At the entry of the USA to World War II, LeMay was a lieutenant colonel and commander of the 305th Bomb Group. He took that B-17 Flying Fortress unit to England in October 1942, as part of the Eighth Air Force and led it in combat until May 1943, notably helping to develop the combat box formation. He led the 4th Bombardment Wing, and was its first commander when it was reorganized into the 3rd Bomb Division in September, 1943. He often demonstrated his courage by personally leading dangerous missions, including the Regensburg section of the Schweinfurt-Regensburg mission of August 17, 1943. In that mission he led 146 B-17s beyond the range of escorting fighters to Regensburg, Germany, and after bombing, continued on to bases in North Africa, losing 24 bombers in the process.

The heavy losses in veteran crews on this and subsequent deep penetration missions in the autumn of 1943 led the Eighth Air Force to limit missions to targets within escort range until the deployment in the European theater of the P-51 Mustang fighter in January, 1944.

In August 1944, LeMay transferred to the China-Burma-India Theater and directed first the XX Bomber Command in China and then the XXI Bomber Command in the Pacific. LeMay was later placed in charge of all strategic air operations against the Japanese home islands.

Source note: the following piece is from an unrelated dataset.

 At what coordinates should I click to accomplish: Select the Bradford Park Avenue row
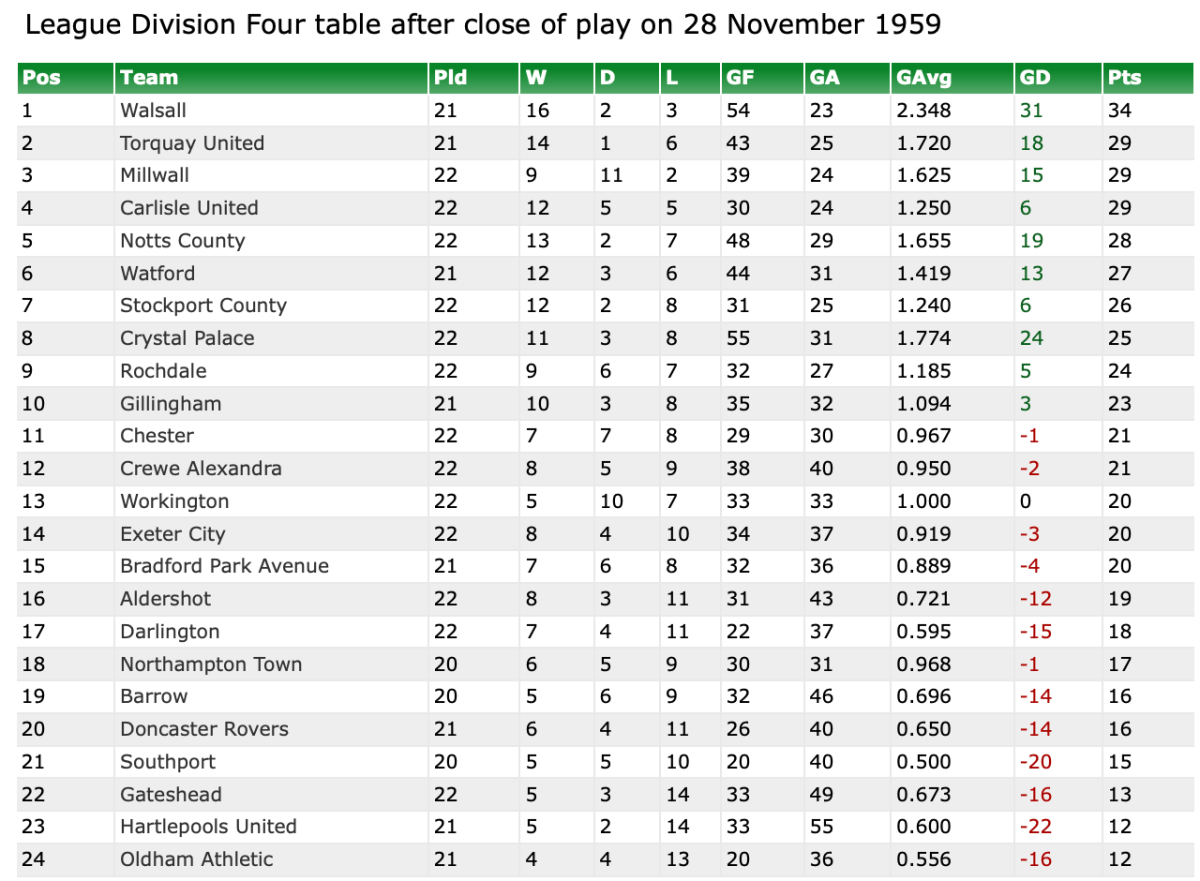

LeMay soon concluded that the techniques and tactics developed for use in Europe against the Luftwaffe were unsuited to the conditions of the Pacific theatre of operations. His bombers flying from China were dropping their bombs near their targets only 5% of the time. Losses of aircraft and crews were unsustainably high due to increasingly competent Japanese daylight air defenses including high-altitude interceptor aircraft and flak cannon. He became convinced that high-altitude, precision bombing would be ineffective, given the usual cloudy weather over Japan. As Japanese air defenses made medium and low-level daytime bombing impossible, LeMay switched to low-altitude, nighttime incendiary attacks on Japanese targets. At the time Japanese cities were largely constructed of combustible materials such as wood and paper. Precision high-altitude daylight bombing was ordered to proceed only when weather permitted.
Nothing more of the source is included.